Priced to Expand Mainframe Footprint Into Mid-Market Companies and Emerging Markets; Shanghai Lab to Develop Mainframe Software

BEIJING - 27 Apr 2006: IBM today launched a new System z9 Business Class mainframe with pricing starting at around $100,000 (1) and designed to tackle the critical computing challenges of our time: the coming wave of automated Service Oriented Architecture (SOA), new heightened expectations for data security and the rapid expansion of emerging markets. The aggressively positioned system features a new specialty engine and capabilities.

IBM also announced a lab in Shanghai that will develop software for System z as well as do related testing. In addition, IBM enhanced its System z9 Enterprise Class server with features that increase the system’s business flexibility.

The IBM System z9 Business Class broadens access to the System z9 platform -- the world’s most secure commercially available mainframe computer -- around the globe, in China and other fast-emerging markets, where firms are rapidly deploying mainframe technology needed to achieve the scale and reliability required to keep pace in a globally integrated economy. The new mainframe is expected to play a growing role in healthcare and retail as it increasingly is used to process sensitive data that is progressively more shared.

The z9 Business Class was introduced at a press conference in China, whose nationwide effort to modernize corporate and government IT infrastructures is uniquely served by IBM’s System z. The rapid expansion of mid-market enterprises in China, as well as the immense pool of potential customers, calls for a system that can start small and scale on demand to meet increased demands of consolidated workloads.
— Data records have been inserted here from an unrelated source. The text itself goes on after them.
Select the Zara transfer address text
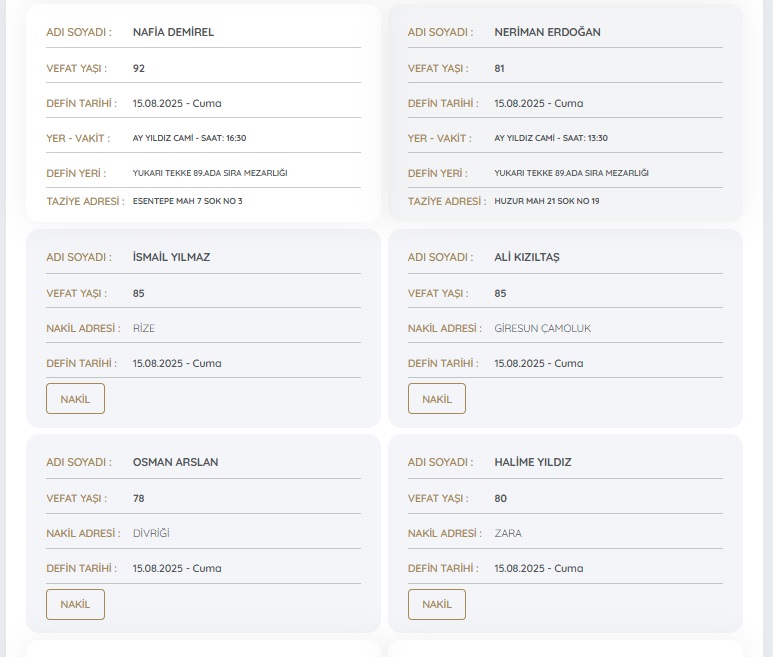 (508, 533)
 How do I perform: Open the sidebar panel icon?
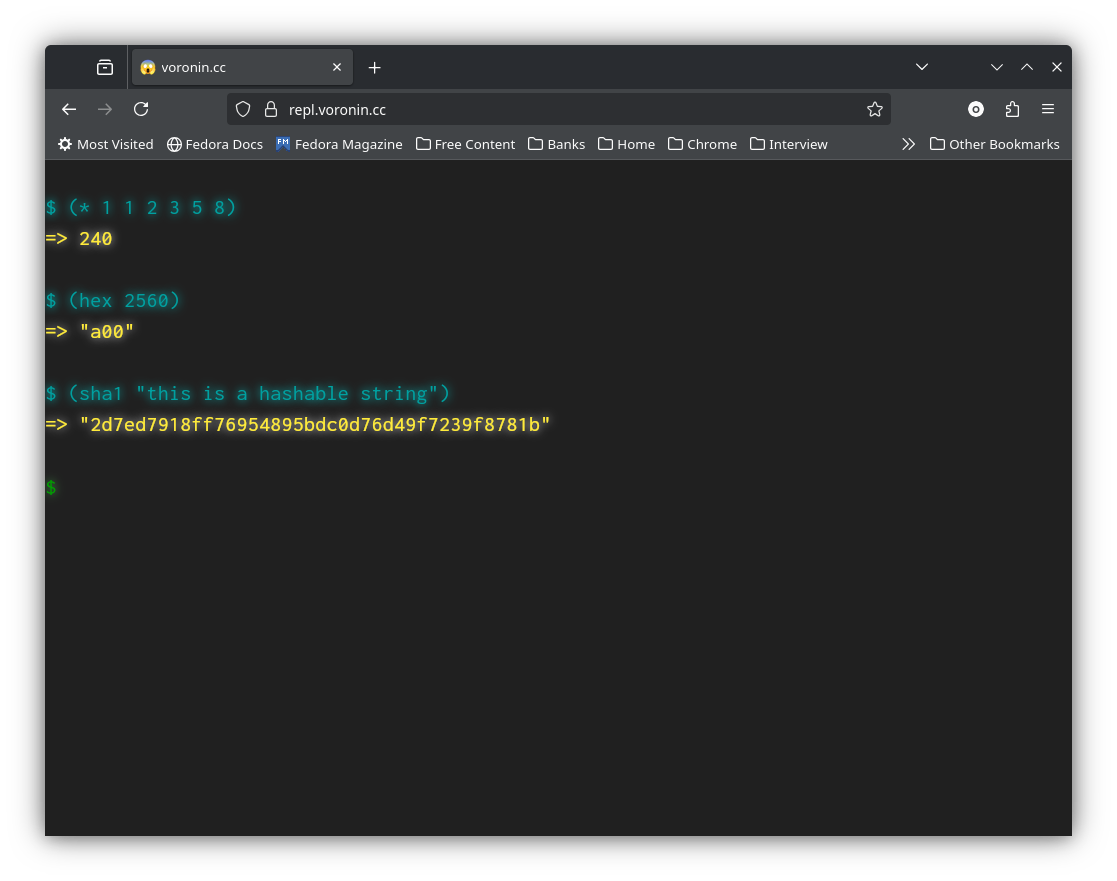104,67
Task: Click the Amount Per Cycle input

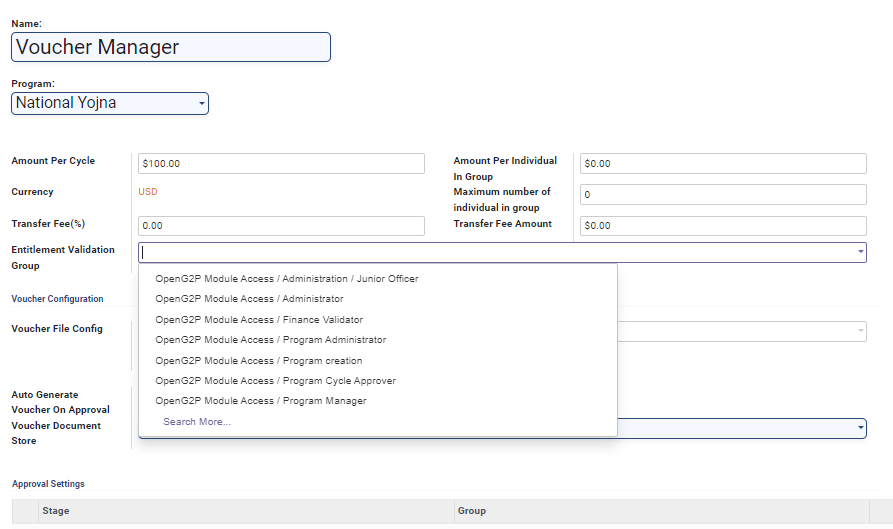Action: (x=281, y=163)
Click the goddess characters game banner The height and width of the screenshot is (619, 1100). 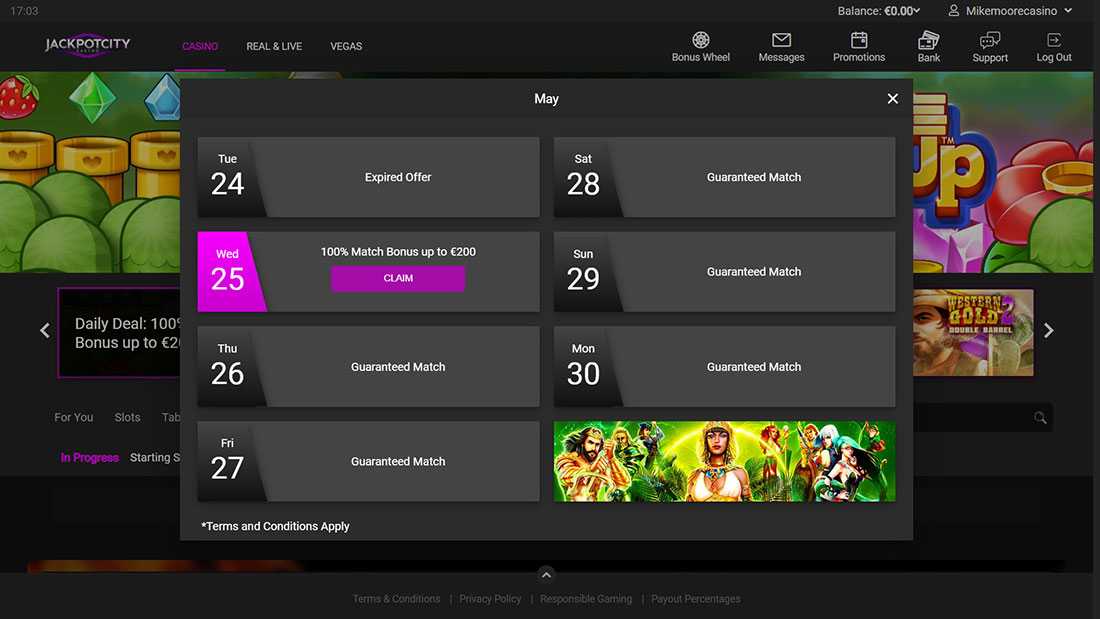pos(724,461)
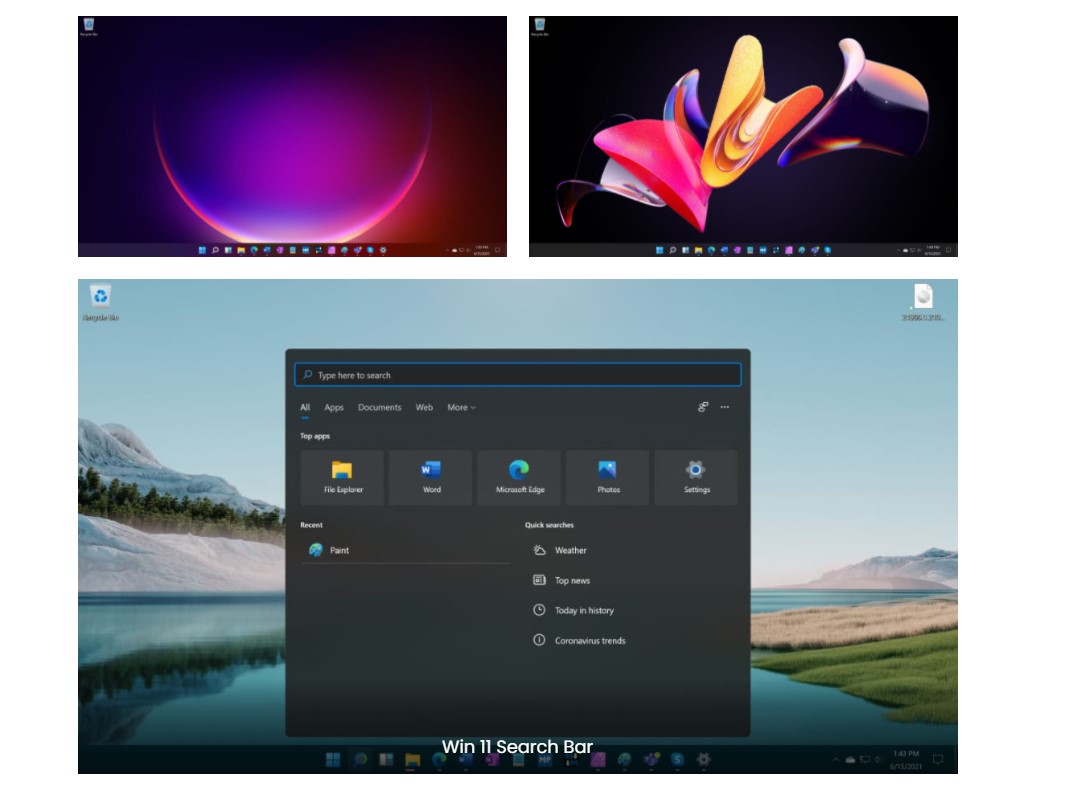Switch to the Apps search tab
The width and height of the screenshot is (1067, 798).
pos(334,407)
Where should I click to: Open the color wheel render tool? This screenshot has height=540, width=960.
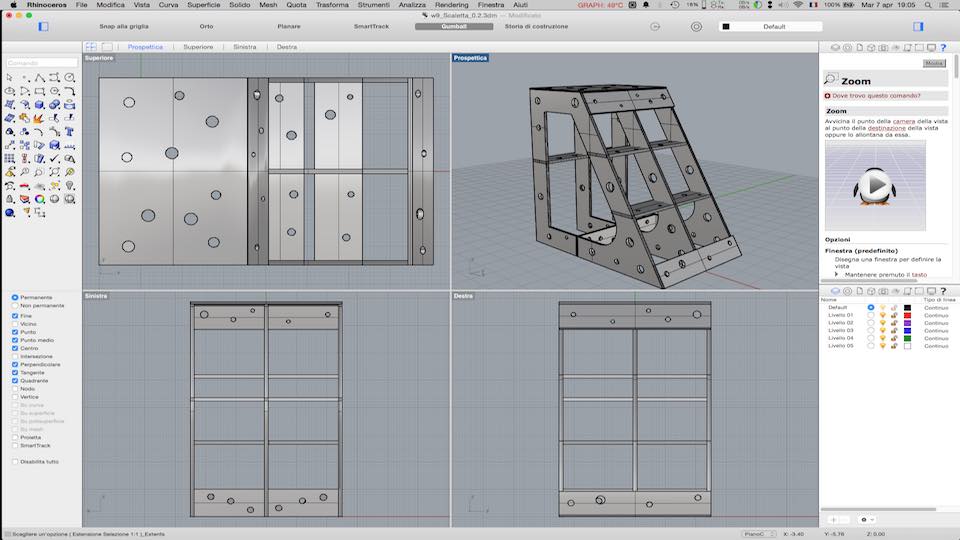pyautogui.click(x=39, y=198)
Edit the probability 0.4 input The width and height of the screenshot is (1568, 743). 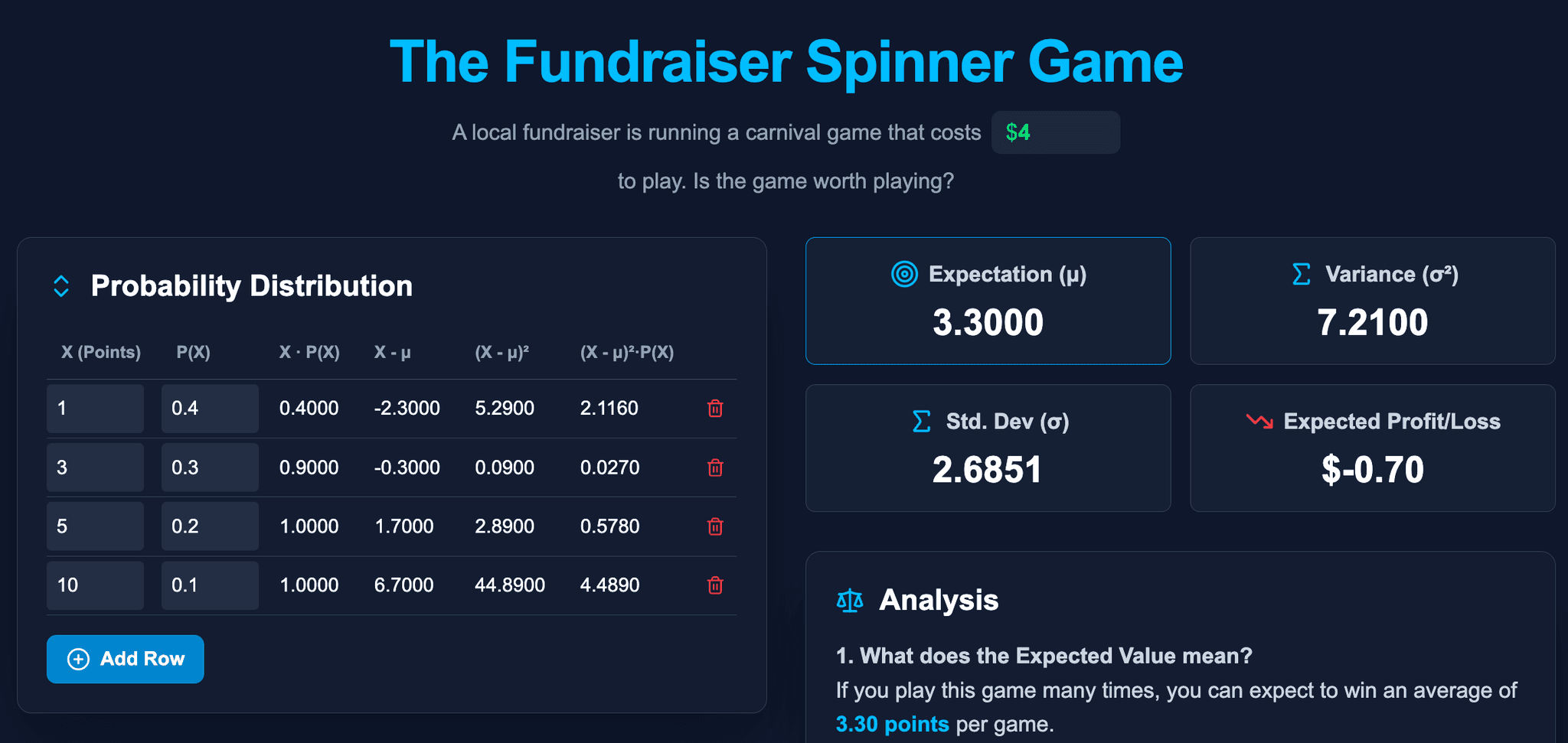point(210,409)
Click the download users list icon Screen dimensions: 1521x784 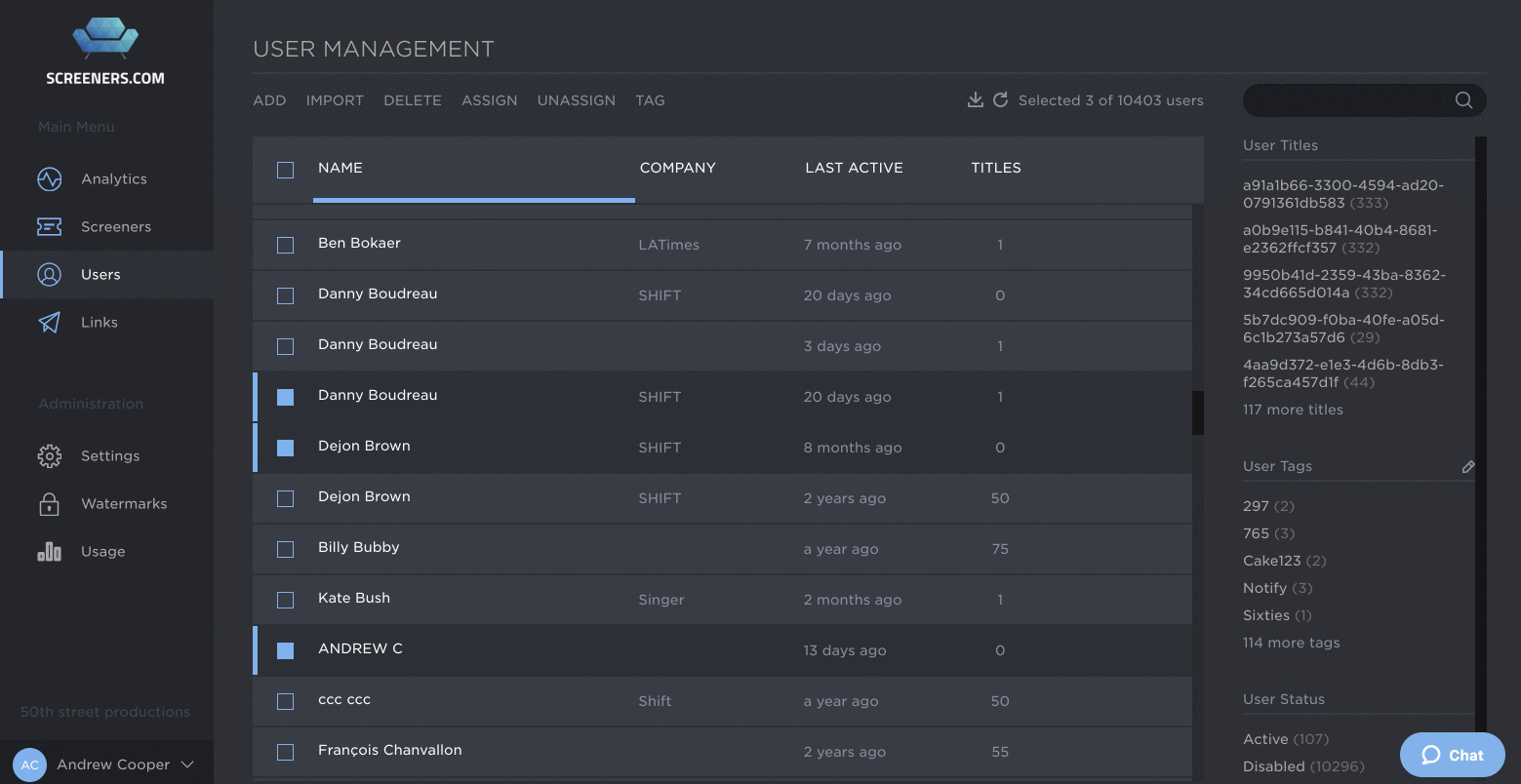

According to AMI Partners, there are 8.3 million small- and medium-sized enterprises in China (2).

The new machine is designed for a world that each day is generating vast amounts of data and transactions from many of different sources, both heterogeneous and homogeneous networks of machines. The inherent qualities of the System z9 Business Class provide an outstanding base from which to build composite applications, leveraging the emerging focus on Service Oriented Architectures. For example, by combining key existing core transactions with newly written transactions, a business can quickly compose a new application, benefiting from the use of existing assets and new technology.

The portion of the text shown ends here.